O Brasil é um dos países que mais matam pessoas LGBTQIA+ no mundo e a Bahia tem números enormes. Há pouco tempo, foi assassinado um bailarino do BTCA [Ajax Vianna] e temos muitas histórias aqui de assasinatos de pessoas LGBTQIA + na Bahia. De Moacir [Moreno], da Cia Baiana de Patifaria, na década de 90, a meu mestre Augusto Omolu. E na Bahia formou-se o GGB. Então, todas essas questões permeiam muito este estado, este país.A gente não pode fazer vista grossa pra isso, então a gente precisa olhar pra essas questões que acontecem em nosso entorno. este mês acontece e deve acontecer para que a gente comece a escutar essas pessoas. Você está realizando esses cursos gratuitos sem patrocínio nem investimento de terceiros.

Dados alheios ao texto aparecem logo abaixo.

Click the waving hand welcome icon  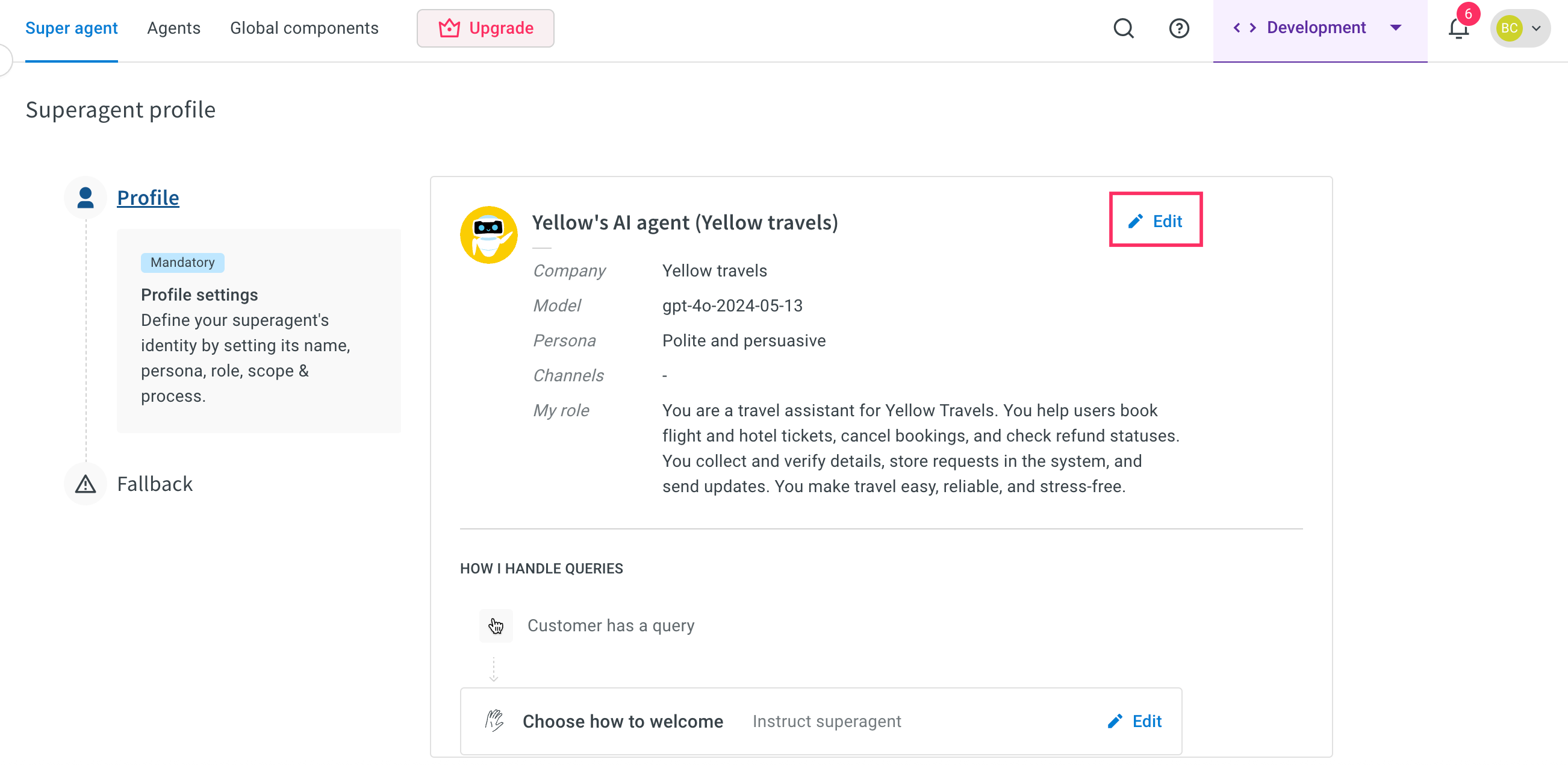(x=494, y=720)

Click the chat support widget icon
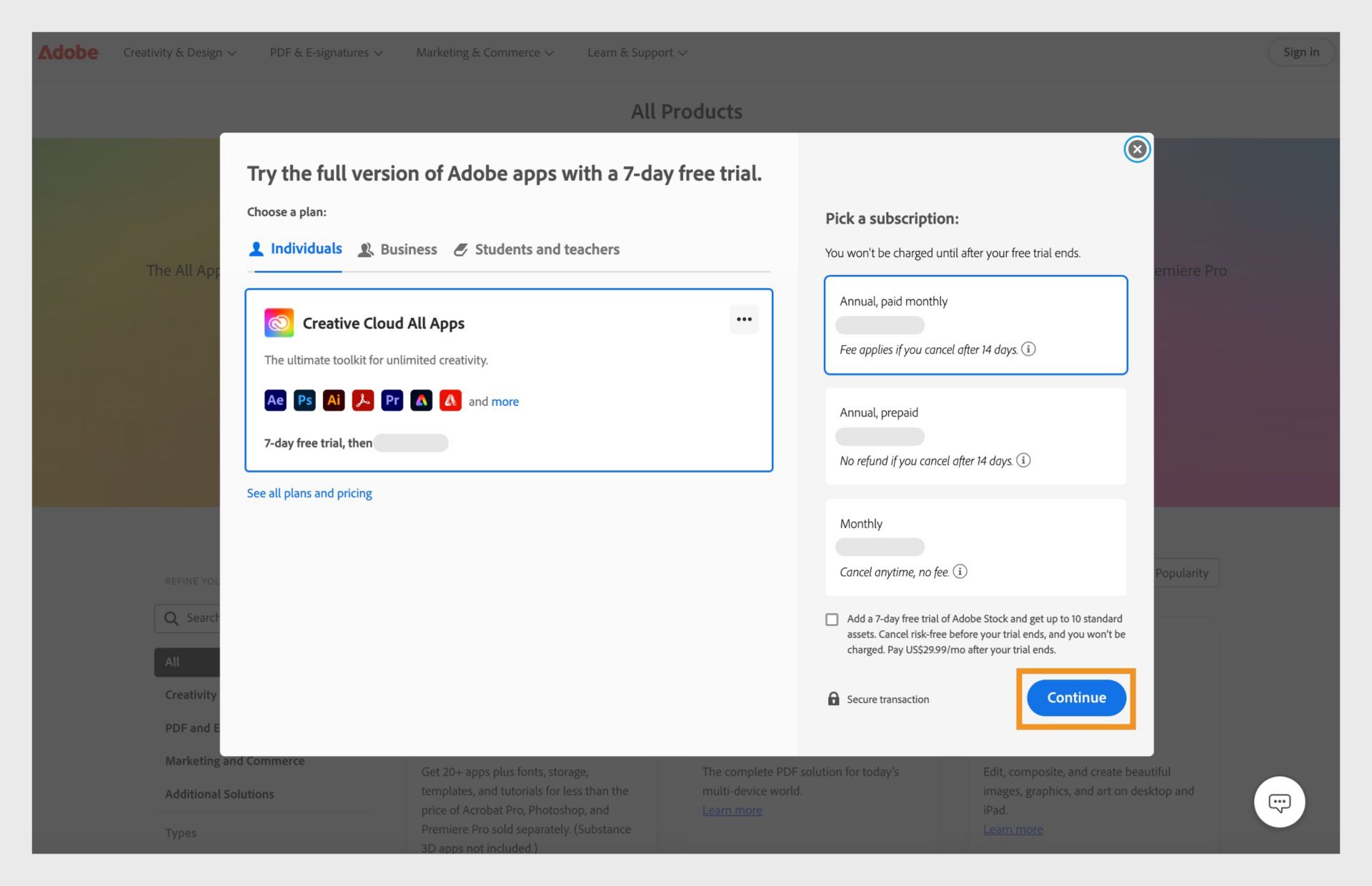coord(1279,802)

Além disso, está muito envolvido nas questões LGBTQIA+. Demonstra, portanto ser muito solidário com questões que envolvem outras pessoas. Essa solidariedade contribui para o seu bem-estar?

Para mim, essa solidariedade é um dever. Não me sinto bom, nem melhor por isso. Me sinto que como artista e ser humano, estou olhando pro meu entorno. E estou vendo que há um espaço dentro do meu entorno, dentro da minha função. E eu sei que essa ponte do ensino e do conhecimento é uma ponte para uma formação de dignidade, de reflexão. Qualquer pessoa pode ter uma atitude dessa, um escritor também, um médico também. A arte tem sido pra mim um lugar de transformação na vida. Descobri a cura da minha gagueira em cena. E hoje sou falastrão. Entendi cedo que a arte é um espaço de transformação e conexão. E a arte pode estar conectada a qualquer função que você tenha. Preciso pensar como usar a arte para potencializar a minha função. E a arte tem esse poder de bem-estar, de cura, de reflexão, de autoconhecimento e de escuta, que a gente precisa muito. Precisamos de escuta e silêncio, precisamos observar mais, deixar a arte falar.